Reputation: 1081
I have a numpy array of several rows and three columns. I want to do a np.where
function to find two rows among all the existing rows. The first row I want is the row that has the least values of the second column and also its third column is the minimum one among others. The second row is among the rows that have the highest values in their second column. And my target has the least value of in its third column among these rows.
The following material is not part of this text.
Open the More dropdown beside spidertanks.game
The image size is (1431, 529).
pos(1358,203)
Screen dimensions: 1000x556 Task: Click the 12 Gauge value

It is my data set:
arr=np.array([[6. , 1. , 1.2],
[5.5, 3. , 1.5],
[5. , 1. , 2. ],
[5. , 3. , 2. ],
[5. , 6. , 2. ],
[4. , 1. , 3. ],
[4. , 3. , 3. ],
[4. , 6. , 3. ],
[3. , 1. , 4. ],
[3. , 3. , 4. ],
[3. , 6. , 4. ]])
Then I tried using two &
and one |
:
arr[np.where(((arr[:,1]==min(arr[:,1])) & (arr[:,-1]==min(arr[:,-1]))) |
((arr[:,1]==max(arr[:,1])) & (arr[:,-1]==min(arr[:,-1]))))]
To get the
np.array([[6. , 1. , 1.2], [5. , 6. , 2. ]]
But it is only giving me:
np.array([[6. , 1. , 1.2]]
I do appreciate any help to solve my problem.
Upvotes: 0
Views: 88
Reputation: 411
a1 = arr[:, 1]
a2 = arr[:, 2]
a1mn = a1.min()
a1mx = a1.max()
ia1mn = (a1 == a1mn)
ia1mx = (a1 == a1mx)
out = arr[(ia1mn & (a2 == a2[ia1mn].min())) | (ia1mx & (a2 == a2[ia1mx].min()))]
Upvotes: 1
Reputation: 914
This should work as you expected
arr1 = arr[arr[:,1]==min(arr[:,1])]
arr1 = arr1[(arr1[:,-1]==min(arr1[:,-1]))]
arr2 = arr[(arr[:,1]==max(arr[:,1]))]
arr2 = arr2[(arr2[:,-1]==min(arr2[:,-1]))]
np.concatenate([arr1, arr2])
Upvotes: 1